PAK HARMOKO, Mau Jadi Ahli Politik

Selasa 06 Jul 2021, 10:17 WIB
Bapak H. Harmoko, Pendiri Poskota. (foto: ist)

Bapak H. Harmoko, Pendiri Poskota. (foto: ist)

Ayah saya turut punya andil "memperkenalkan" saya ke Pak Harmoko. Ketika melewati kawasan Proyek Senen, mendekati rel kereta api Stasiun Senen dari arah Kwitang, ayah kerap menunjuk ke satu titik pinggir jalan.

Katanya, di situ dulu ada toko pangkas rambut, dan semasa muda Pak Harmoko bercukur di sana. Saya telusuri lewat internet, tak ada informasi untuk menguji keabsahan cerita tentang tempat Pak Harmoko dan tukang cukurnya.

Tapi setidaknya fragmen itu menjadi bukti betapa ayah pun punya kesan khusus tentang sosok yang awet menjadi anggota kabinet Pak Harto itu.

Selain kemampuan lisan, rambut memang menjadi kenangan kedua saya tentang Pak Harmoko. Rambutnya rapi sekali. Tak pernah berubah. Pada aspek itu, Pak Harmoko cuma tertandingi oleh Kak Seto. Setiap helai rambut mereka berbaris disiplin.

Perbedaannya cuma satu: tidak pernah ada orang yang mempertanyakan keaslian rambut Pak Harmoko, sementara terhadap Kak Seto satu teka-teki yang nyaris tak pernah terjawab adalah tentang orisinalitas rambutnya.

Satu lagi: salah satu koran yang selau dibawa pulang dari kantor oleh ayah adalah Pos Kota. Kata ayah, harian itu didirikan oleh Pak Harmoko. Berkat Pos Kota, sejak duduk di bangku SD, saya akrab dengan berita-berita kriminalitas dan lembergar, sisipan kartun di Pos Kota.

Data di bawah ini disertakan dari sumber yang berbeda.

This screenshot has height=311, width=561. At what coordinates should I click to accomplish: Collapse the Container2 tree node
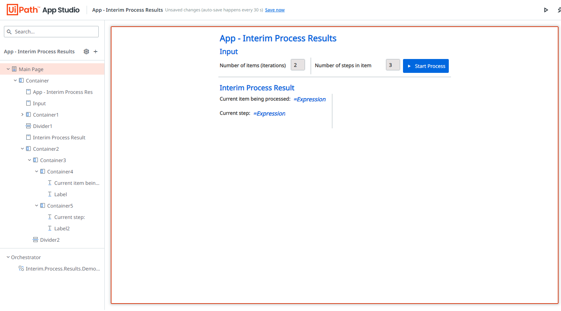[x=22, y=149]
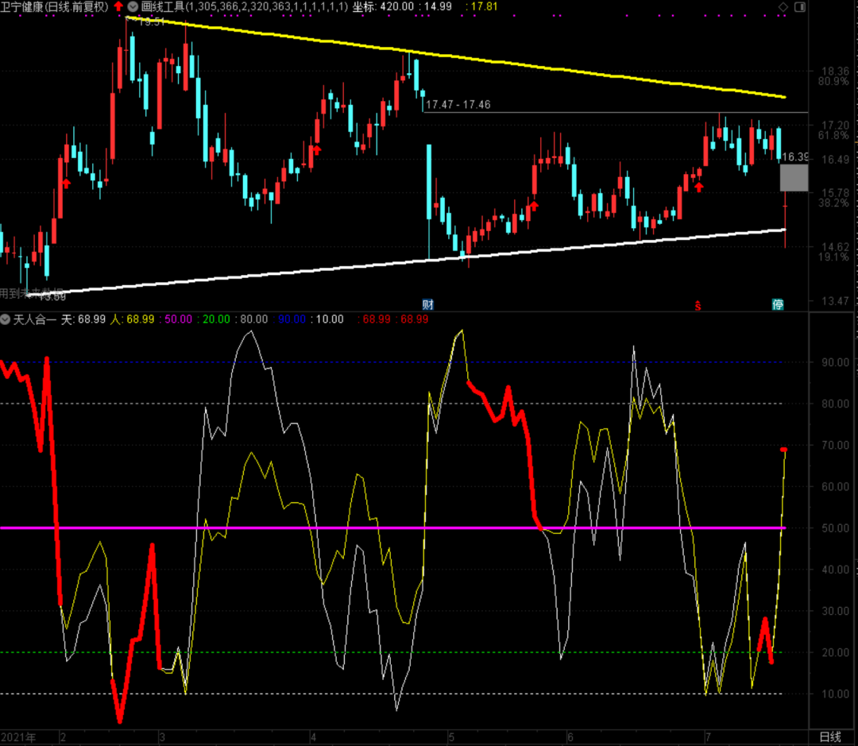Expand the 天人合一 indicator dropdown arrow
This screenshot has width=858, height=746.
pos(6,319)
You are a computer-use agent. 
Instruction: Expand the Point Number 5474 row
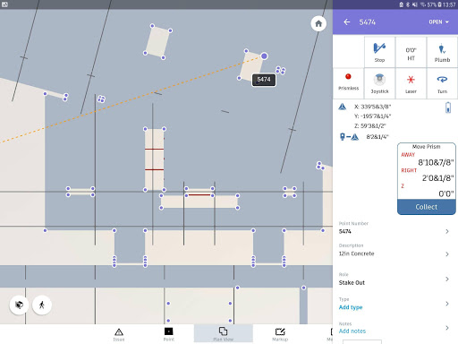[x=395, y=228]
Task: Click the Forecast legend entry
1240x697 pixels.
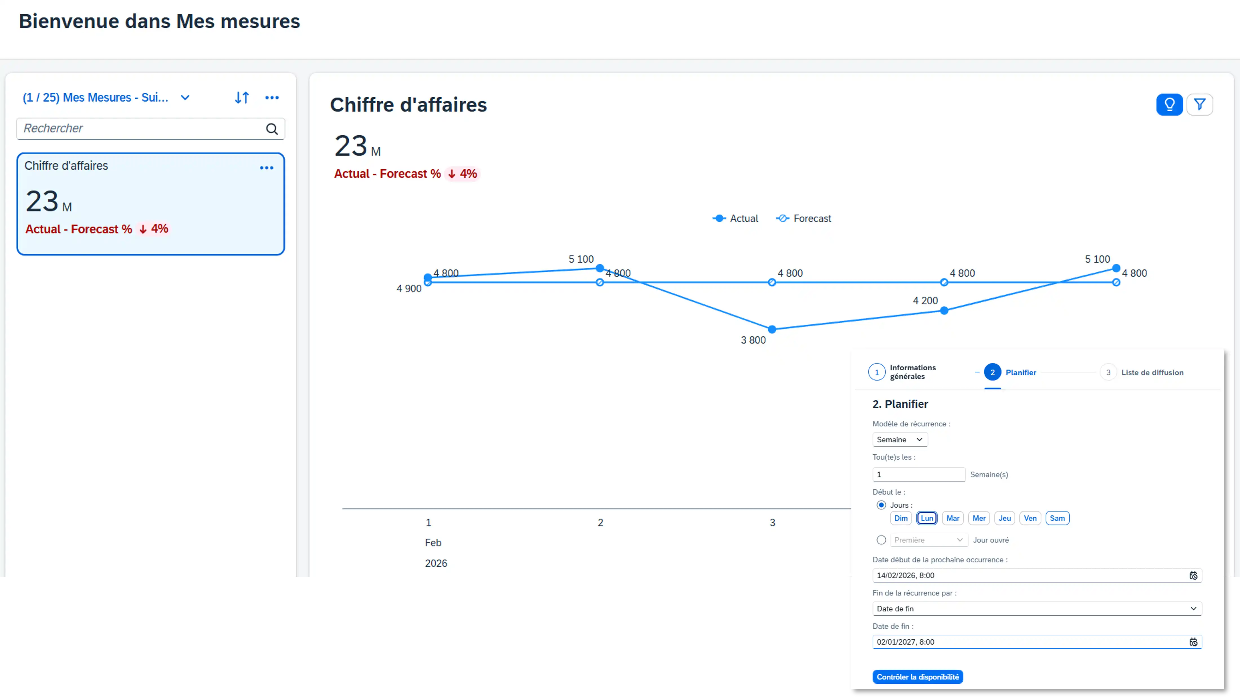Action: [x=804, y=219]

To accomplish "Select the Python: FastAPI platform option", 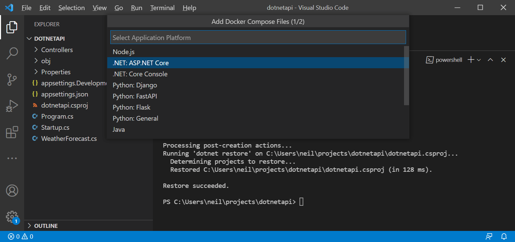I will click(135, 96).
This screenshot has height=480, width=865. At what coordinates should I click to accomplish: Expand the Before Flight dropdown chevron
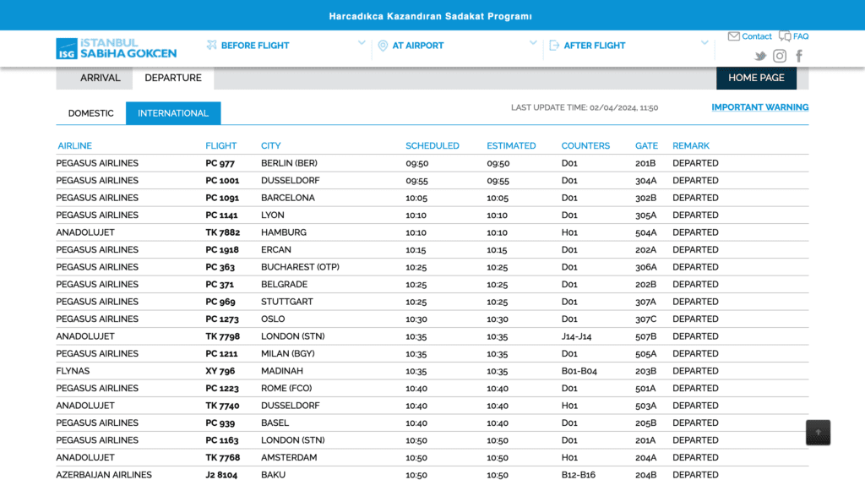(x=362, y=42)
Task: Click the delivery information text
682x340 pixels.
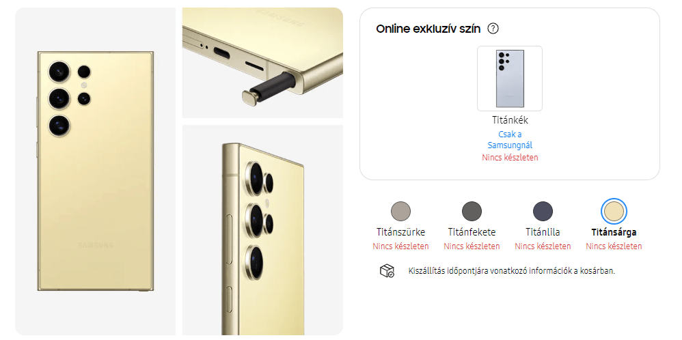Action: pyautogui.click(x=511, y=271)
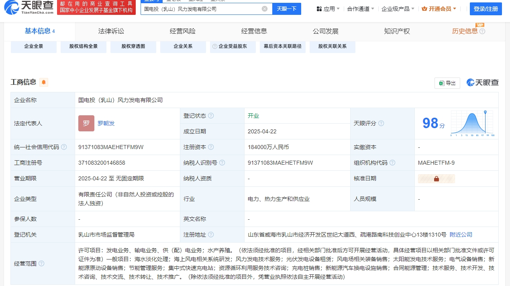This screenshot has height=286, width=510.
Task: Click the locked 核准日期 padlock icon
Action: [436, 179]
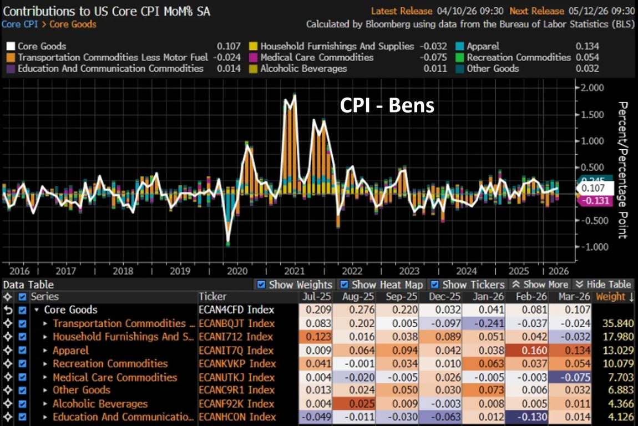
Task: Click the crosshair icon beside Medical Care Commodities
Action: coord(7,377)
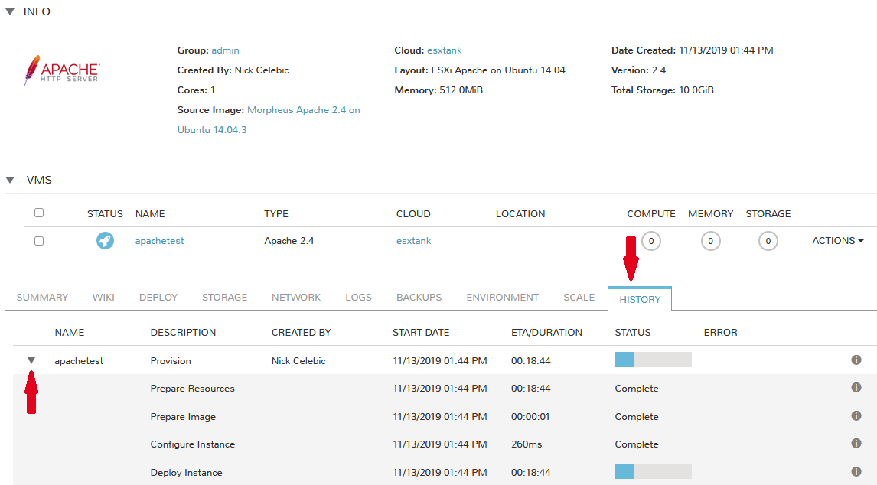Toggle the select-all VMs header checkbox
Viewport: 877px width, 485px height.
39,213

Masuk ke usia pancaroba, di samping terus menyantap lembergar, saya mulai memerhatikan iklan-iklan baris di Pos Kota. Sejak itulah saya jadi paham juga tentang iklan-iklan nakal khas dewasa yang teratur muncul pada setiap edisinya.

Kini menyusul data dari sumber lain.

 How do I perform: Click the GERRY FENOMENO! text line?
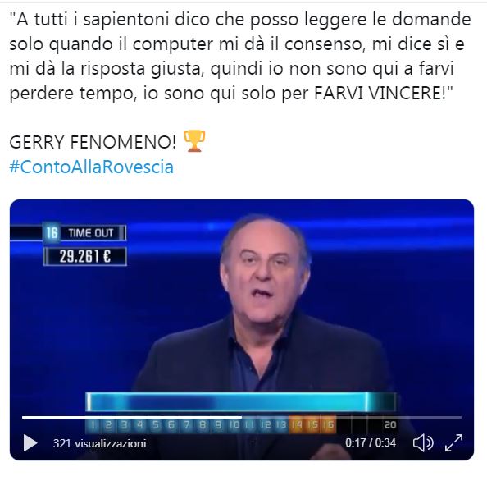[x=93, y=142]
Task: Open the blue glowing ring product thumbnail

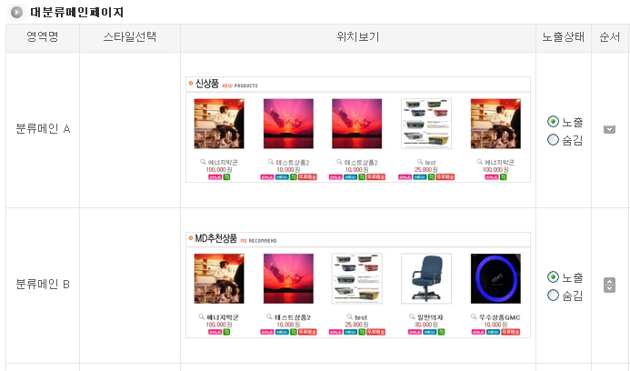Action: [495, 278]
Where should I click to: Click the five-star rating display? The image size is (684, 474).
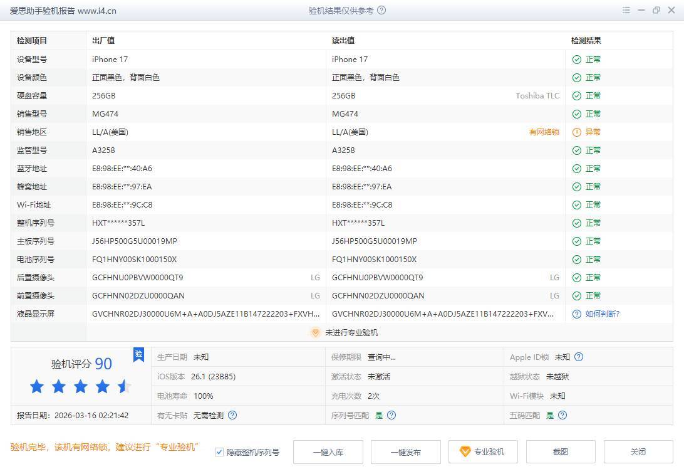coord(80,387)
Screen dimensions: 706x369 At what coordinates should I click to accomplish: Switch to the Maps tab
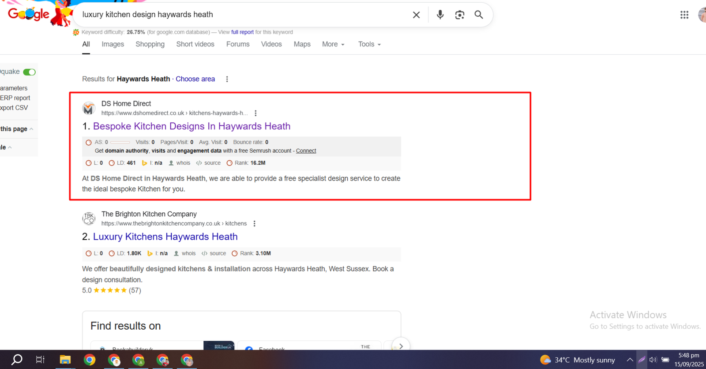click(x=302, y=44)
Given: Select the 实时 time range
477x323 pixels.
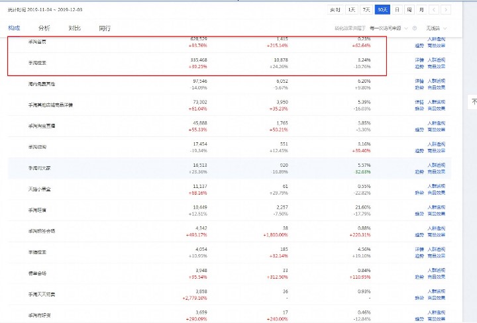Looking at the screenshot, I should tap(335, 10).
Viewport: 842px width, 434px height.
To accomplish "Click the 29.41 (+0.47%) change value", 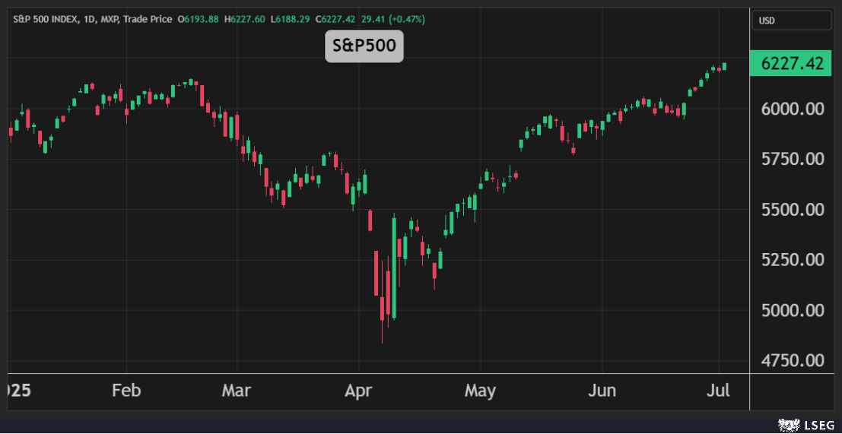I will tap(392, 19).
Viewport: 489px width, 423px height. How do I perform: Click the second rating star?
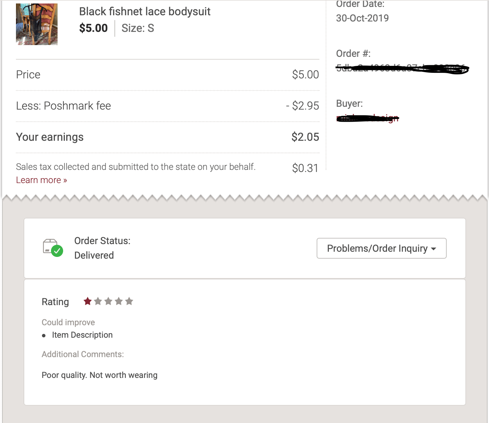tap(98, 301)
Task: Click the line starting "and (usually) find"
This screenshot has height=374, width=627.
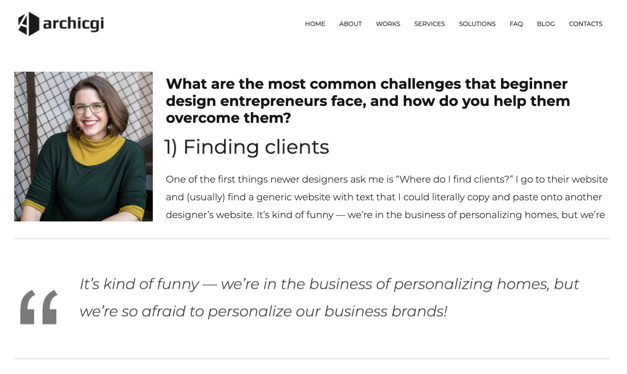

Masuk ke paroh kedua tahun sembilan puluhan, di suatu malam, salah satu stasiun televisi menyiarkan berita menggemparkan. Tentang reshuffle kabinet. Jenderal Hartono diangkat sebagai Menteri Penerangan. Pak Harmoko sendiri tidak diwartakan nasibnya.

Untuk ukuran masa itu, peristiwa pergantian menteri menjadi berita yang menggemparkan. Sampai-sampai salah seorang om saya berkomentar, "Kalau sudah tak disukai, pasti masuk kotak."

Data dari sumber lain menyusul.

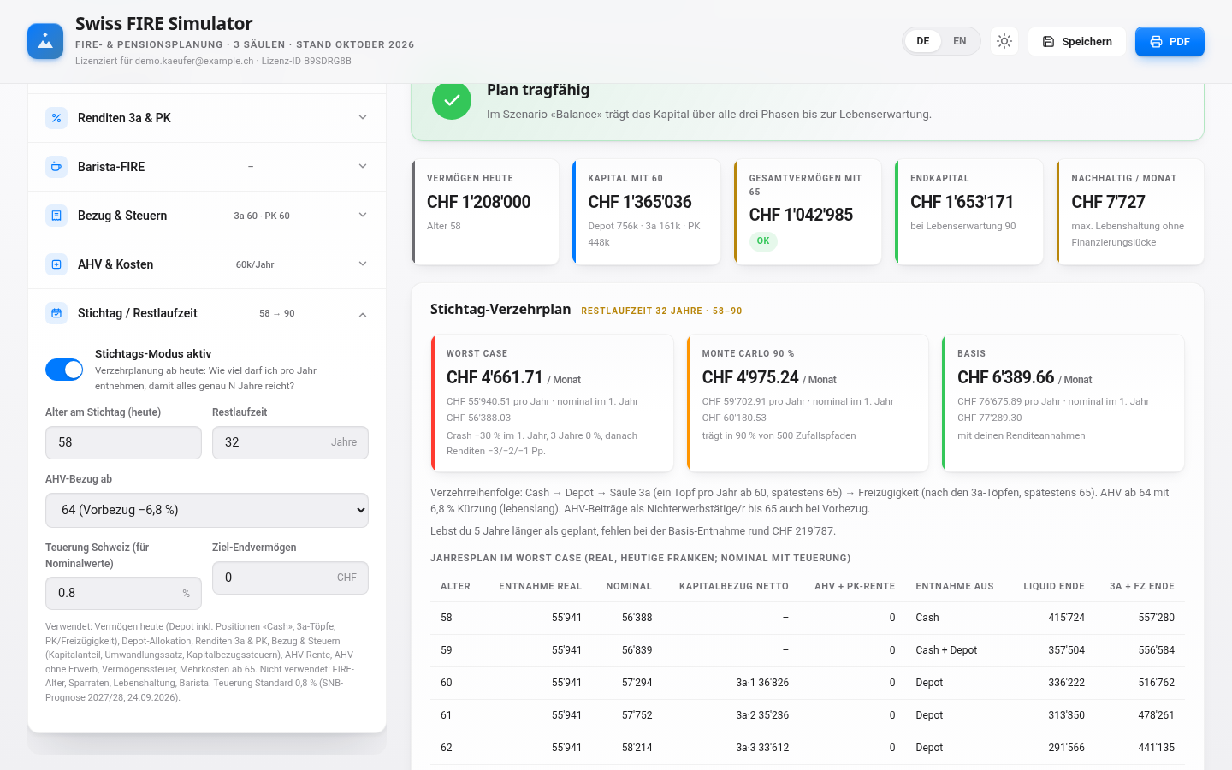Click the Restlaufzeit years input field

[x=290, y=442]
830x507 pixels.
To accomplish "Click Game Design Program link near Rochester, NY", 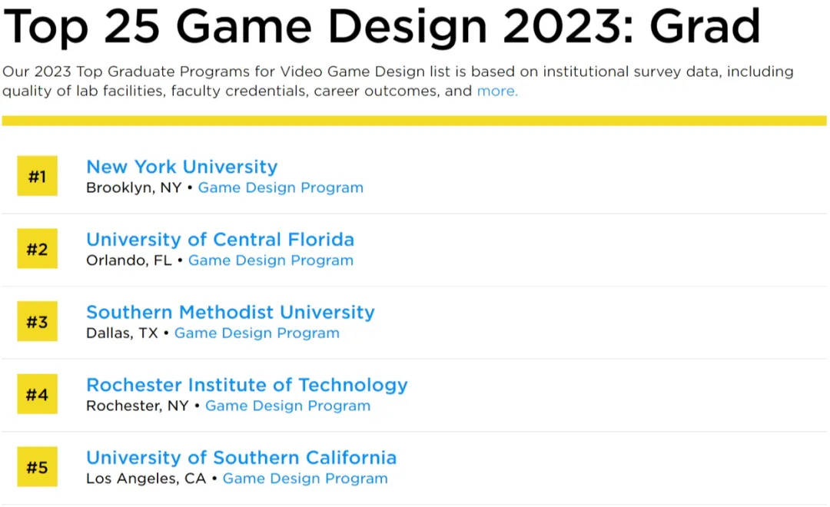I will [x=287, y=406].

Kelak terbukti, spekulasi om saya itu tidak sesuai kenyataan. Pak Harmoko ternyata justru gencar berkampanye selaku Ketua Umum Golkar. Alhasil, alih-alih terbuang, "tersingkir"-nya Pak Harmoko dari kursi menteri justru karena ia sedang mendapat kepercayaan sangat besar. Tak lama berselang, Pak Harmoko pun duduk sebagai Ketua MPR.

Dua momen yang saya ingat tentang Pak Harmoko di jabatan barunya itu. Pertama, dalam sebuah sidang, Pak Harmoko berpantun, "Kalau takut dilambung ombak, jangan berumah di tepi pantai."

Sampai di kiasan itu, hari ini saya tak ingat persis kata demi kata yang Pak Harmoko ucapkan. Kurang lebih, "Kalau ingin menjadi bangsa yang hebat, jangan hidup bersantai-santai."